# Reg Layout



## regme (Oct 23, 2014)

Hi

I'm attempting to finally create a layout, my little one has expressed an interest in trains, so I manage to find my old Lima set from many years ago.

Since space is an issue I'm going to be limited to an 1800 x 1200 board. So here's the layout I'm going for.










As I need a second contoller for the outside loop, I'll be getting a Hornby Thomas the Tank engine set (since he likes Thomas and it might keep him interested a while longer), although it's pretty limiting this side of the world on what you can get. 

The controller I have a Thyristor Control Unit by Radar it has 3 outputs
(i) Controlled output 12v DC
(ii) Uncontrolled Output 12v DC
(iii) Output 15V ac Total output load 1.5amps.

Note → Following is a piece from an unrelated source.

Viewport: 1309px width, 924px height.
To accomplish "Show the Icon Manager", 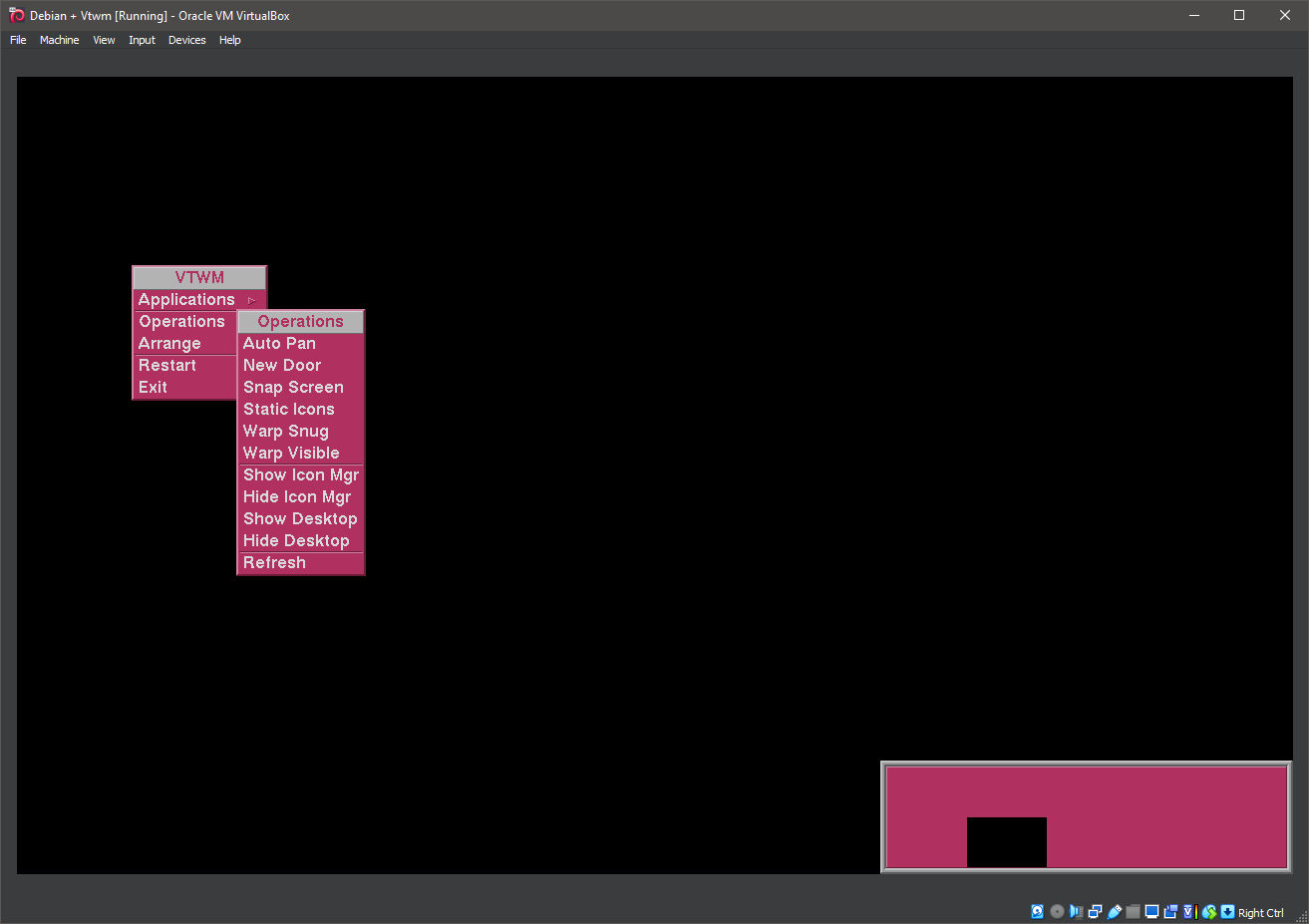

Can I use (ii) or (iii) to control the points?

I don't think I need to go common rail or bus wiring.

Just to get my head around it , if PT05 is closed then the spur is dead.

If PT05 and PT06 is thrown then Spur 01 & 02 are dead - Spur 03 live

If PT05 is thrown and PT06 & 07 are closed spur 01 & 03 are dead- Spur 02 live

If PT05 & 07 are thrown and PT06 is closed spur 02 & 03 are dead- Spur 01 live

Cheers


----------



## regme (Oct 23, 2014)

Well got the board and laid it all out to see. Will have to shorten the loops abit, a little too close to the edge.

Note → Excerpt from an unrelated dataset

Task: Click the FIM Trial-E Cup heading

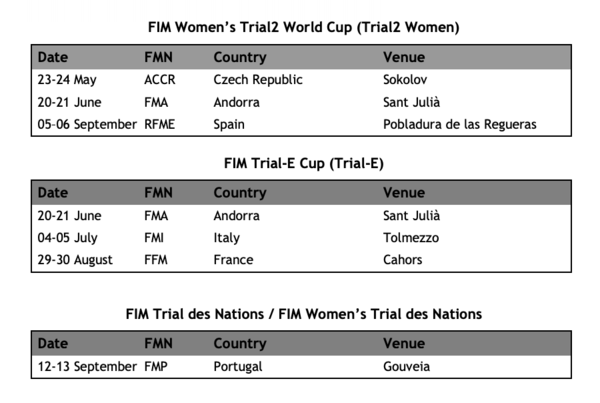Action: 304,163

The plan I have in there has a timesaver shunting, but may to leave it for now.

I was thinking about doing an iron ore freight on the inside and the passenger on the outside.

However for now just have to work on the electrics

Cheers


----------



## broox (Apr 13, 2012)

looks like you're little one will have a blast with that 

the only thing about passenger trains is they are longer cars so need wide corners to work, and even wider to look good.

I'd just keep to shorty cars to make it look and work good


----------



## CTValleyRR (Jul 26, 2014)

With a couple of exceptions, the Thomas equipment is short, so I think he'll be okay in that area.


----------



## DonR (Oct 18, 2012)

Did you get the answers to your questions?;

Which Power Pack output for the points/turnouts--use iii. Most turnout
motors are designed to use the 14v AC accessories terminals
on your power pack.

You can answer your own question of whether the 
specified turnouts are 'power routing'. (Power routing
is defined as shutting off the power to the frog rail
of diverting when points are set for straight through...
and also the opposite.)

So, use a volt/ohm meter set to DC. Power your rails
and check the voltage of each turnout diverting and
straight as you move the the points to each position.
Any zero read means the spur is dead when
points are set straight.


----------



## regme (Oct 23, 2014)

Short answer no, but thanks on the answers so far. Can I get conformation on one thing (maybe a few more) as my electrical knowledge is not very good.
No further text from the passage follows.